Clive Thompson

Transcript

As a child growing up in Toronto of the 1970s and 80s, Clive Thompson became fascinated with the first “home computers”—the ones you plugged into your TV, like the Commodore 64, and programmed using BASIC. He was hooked, spending hours writing video games, music programs, and simple forms of artificial intelligence. The obsession stuck with him, even as he went to the University of Toronto to study poetry and political science. When he became a magazine writer in the 1990s, the Internet erupted into the mainstream, and he began reporting on how digital tools—everything from email to digital photography to instant messaging—was changing society.

Clive started out pessimistic about the impact of the Internet on life. He worried, like many social critics before him, that society and civility would fall off a cliff. But over the next twenty years he realized that when everyday people were given remarkable powers of self-expression on a global scale, amazing things happened more often than not: Wikipedia, YouTube “response” conversations, collaborative art, crazy new forms of writing like TV recaps, collaborative problem-solving, and the ESP-like awareness that comes from the status-update universe.

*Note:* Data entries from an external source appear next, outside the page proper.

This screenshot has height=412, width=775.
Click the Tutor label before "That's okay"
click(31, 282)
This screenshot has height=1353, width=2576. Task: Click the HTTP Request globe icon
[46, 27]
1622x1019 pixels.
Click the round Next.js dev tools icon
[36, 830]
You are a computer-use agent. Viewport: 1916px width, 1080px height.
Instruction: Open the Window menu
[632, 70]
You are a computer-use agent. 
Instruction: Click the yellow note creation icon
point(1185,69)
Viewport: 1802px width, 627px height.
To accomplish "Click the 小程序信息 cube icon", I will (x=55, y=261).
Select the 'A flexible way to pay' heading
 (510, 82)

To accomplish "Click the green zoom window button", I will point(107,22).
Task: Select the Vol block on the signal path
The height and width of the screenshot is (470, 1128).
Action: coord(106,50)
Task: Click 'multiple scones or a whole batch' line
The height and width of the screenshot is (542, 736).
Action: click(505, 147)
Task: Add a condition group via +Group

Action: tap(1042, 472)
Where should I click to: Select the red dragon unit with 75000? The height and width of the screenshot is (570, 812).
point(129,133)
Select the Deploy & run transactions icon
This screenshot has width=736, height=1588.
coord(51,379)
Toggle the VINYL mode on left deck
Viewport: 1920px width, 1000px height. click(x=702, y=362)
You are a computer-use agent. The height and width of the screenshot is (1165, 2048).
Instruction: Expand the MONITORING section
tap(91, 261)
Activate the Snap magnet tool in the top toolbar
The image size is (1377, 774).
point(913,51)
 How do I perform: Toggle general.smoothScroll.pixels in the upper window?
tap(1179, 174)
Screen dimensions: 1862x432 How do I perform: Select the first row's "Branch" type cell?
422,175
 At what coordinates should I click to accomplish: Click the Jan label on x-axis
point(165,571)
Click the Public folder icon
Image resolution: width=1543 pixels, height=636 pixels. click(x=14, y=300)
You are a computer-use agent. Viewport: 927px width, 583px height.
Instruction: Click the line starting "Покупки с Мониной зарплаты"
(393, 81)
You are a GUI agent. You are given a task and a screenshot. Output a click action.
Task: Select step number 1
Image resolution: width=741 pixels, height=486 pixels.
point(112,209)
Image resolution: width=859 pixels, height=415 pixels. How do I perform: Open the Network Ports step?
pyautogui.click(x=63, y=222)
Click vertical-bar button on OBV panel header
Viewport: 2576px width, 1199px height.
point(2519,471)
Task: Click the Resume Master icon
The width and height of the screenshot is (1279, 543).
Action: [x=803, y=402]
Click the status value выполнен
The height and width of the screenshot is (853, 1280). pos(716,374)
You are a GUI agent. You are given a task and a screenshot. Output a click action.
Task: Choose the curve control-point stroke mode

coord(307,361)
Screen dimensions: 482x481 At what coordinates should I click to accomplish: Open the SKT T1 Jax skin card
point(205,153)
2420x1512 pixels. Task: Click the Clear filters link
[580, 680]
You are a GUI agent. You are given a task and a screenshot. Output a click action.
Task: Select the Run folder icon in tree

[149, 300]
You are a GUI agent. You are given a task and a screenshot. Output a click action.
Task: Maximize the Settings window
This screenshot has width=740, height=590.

Today, Thompson is one of the most prominent technology writers, respected for doing deeply-reported, long-form magazine stories that get beyond headlines and harness the insights of science, literature, history and philosophy. He specializes in writing not merely on the inventors of technologies, but about how everyday people use them—often quite unpredictably. In addition to the New York Times Magazine and Wired, he writes for Mother Jones and Smithsonian. He is one of the longest-running bloggers, having launched his science-and-tech blogCollision Detection since 2002. In his spare time he’s also a musician, performing in The Delorean Sisters and writing original music as part of the duo Cove. He is married and lives in Brooklyn with his two children.